Collected data
● ● ●
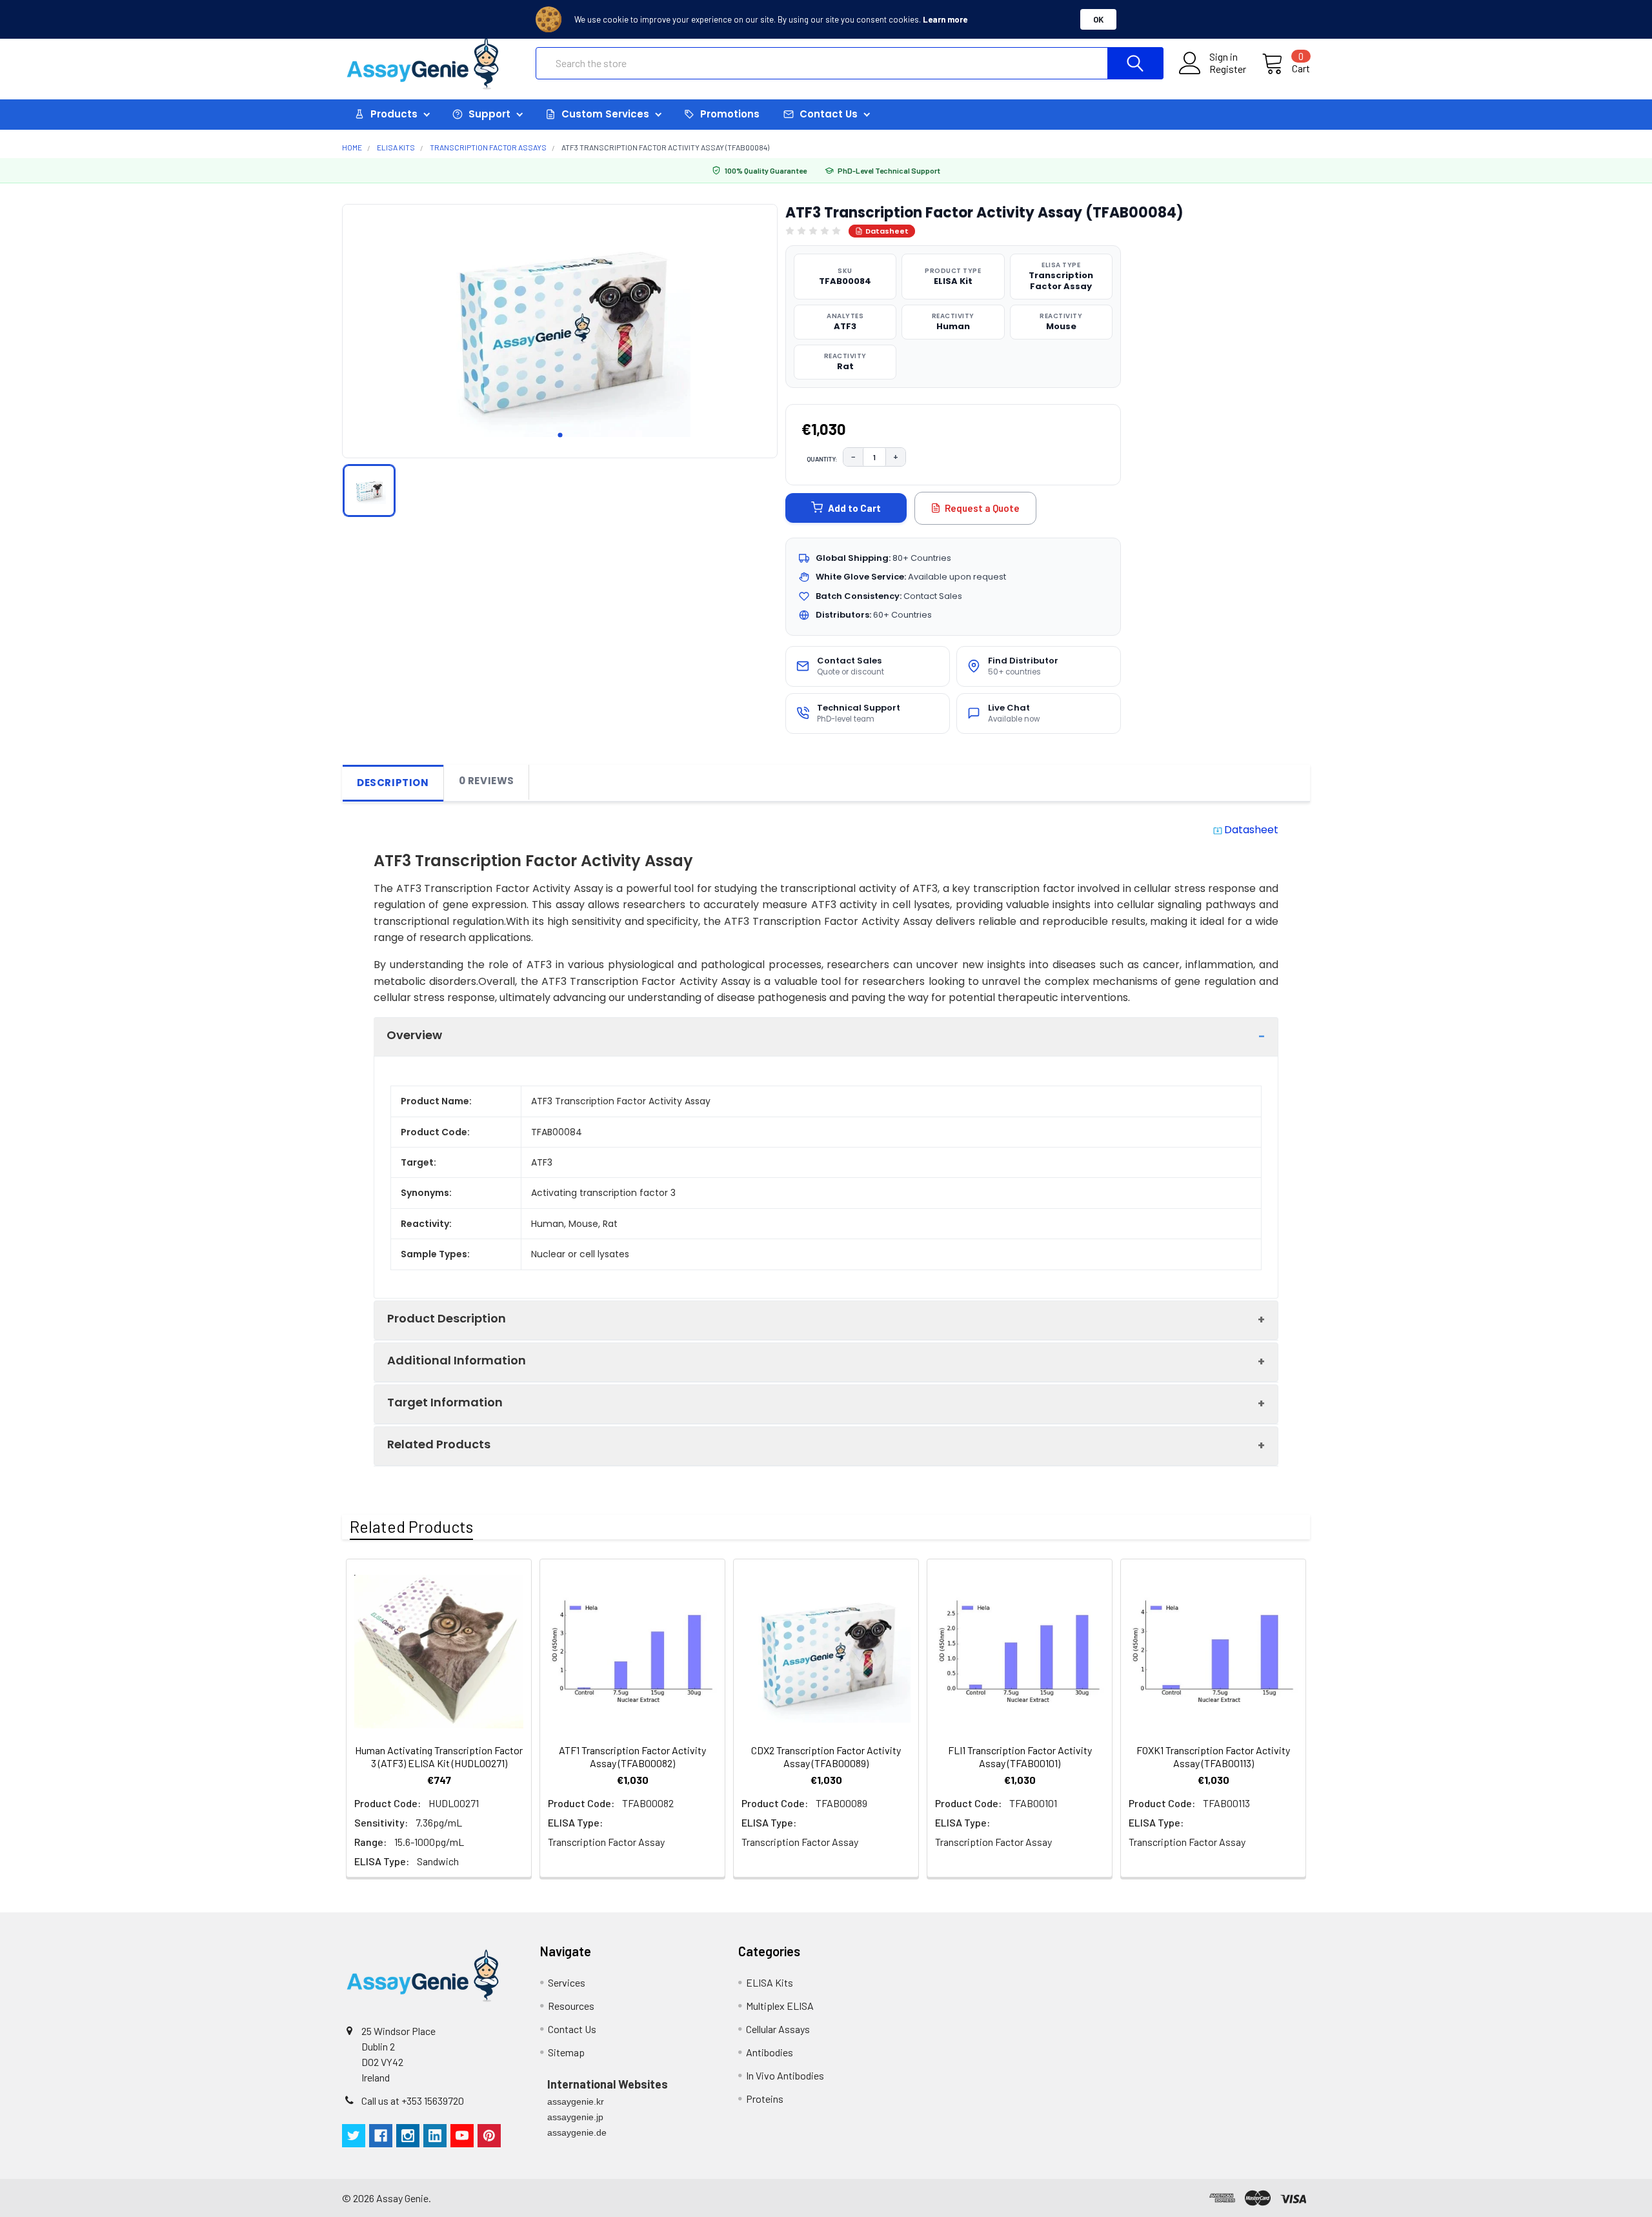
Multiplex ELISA (780, 2005)
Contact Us (572, 2029)
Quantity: (822, 459)
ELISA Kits (769, 1982)
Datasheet (887, 231)
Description (393, 782)
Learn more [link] (945, 19)
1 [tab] (560, 435)
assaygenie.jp (575, 2117)
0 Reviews (486, 780)
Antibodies (769, 2052)
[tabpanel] (560, 327)
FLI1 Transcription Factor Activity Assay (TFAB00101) (1020, 1756)
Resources (571, 2005)
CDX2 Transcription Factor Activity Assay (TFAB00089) (826, 1756)
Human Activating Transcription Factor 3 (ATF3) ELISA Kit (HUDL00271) (439, 1756)
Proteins (764, 2098)
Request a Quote (982, 508)
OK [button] (1098, 19)
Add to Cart (854, 508)
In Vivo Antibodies (785, 2075)
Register (1227, 69)
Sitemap (566, 2052)
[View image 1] (369, 490)
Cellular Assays (778, 2029)
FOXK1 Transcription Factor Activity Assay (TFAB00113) (1213, 1756)
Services (566, 1982)
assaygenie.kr (575, 2101)
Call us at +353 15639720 (412, 2100)
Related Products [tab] (411, 1526)
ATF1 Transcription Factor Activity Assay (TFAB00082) (632, 1756)
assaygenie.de (577, 2132)
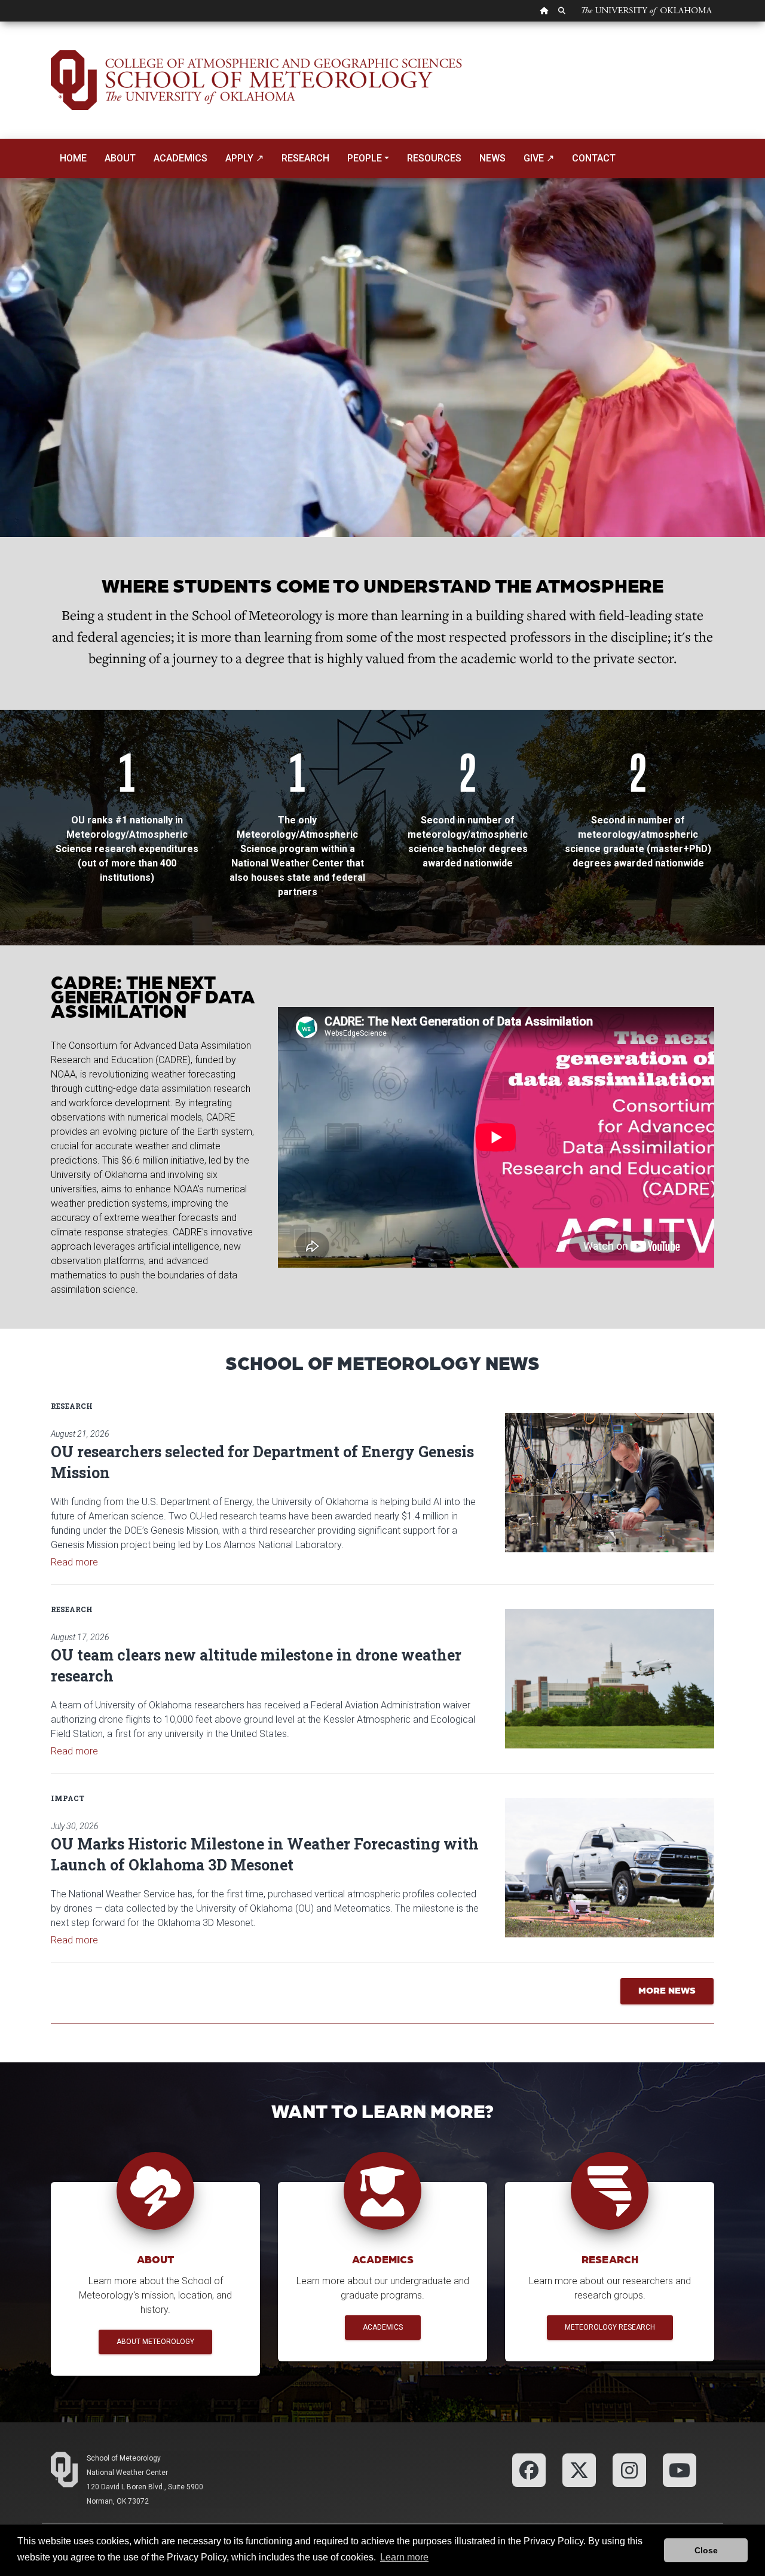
● ● ●
What is required:
Only the lines from the line with "FOXK1 Transcription Factor" through the end of the records belong in your copy. Repeat them exactly, without pictures.

Exercise output:
FOXK1 Transcription Factor Activity Assay (TFAB00113) (1213, 1756)
Services (566, 1982)
assaygenie.kr (575, 2101)
Call us at +353 15639720 (412, 2100)
Related Products [tab] (411, 1526)
ATF1 Transcription Factor Activity Assay (TFAB00082) (632, 1756)
assaygenie.de (577, 2132)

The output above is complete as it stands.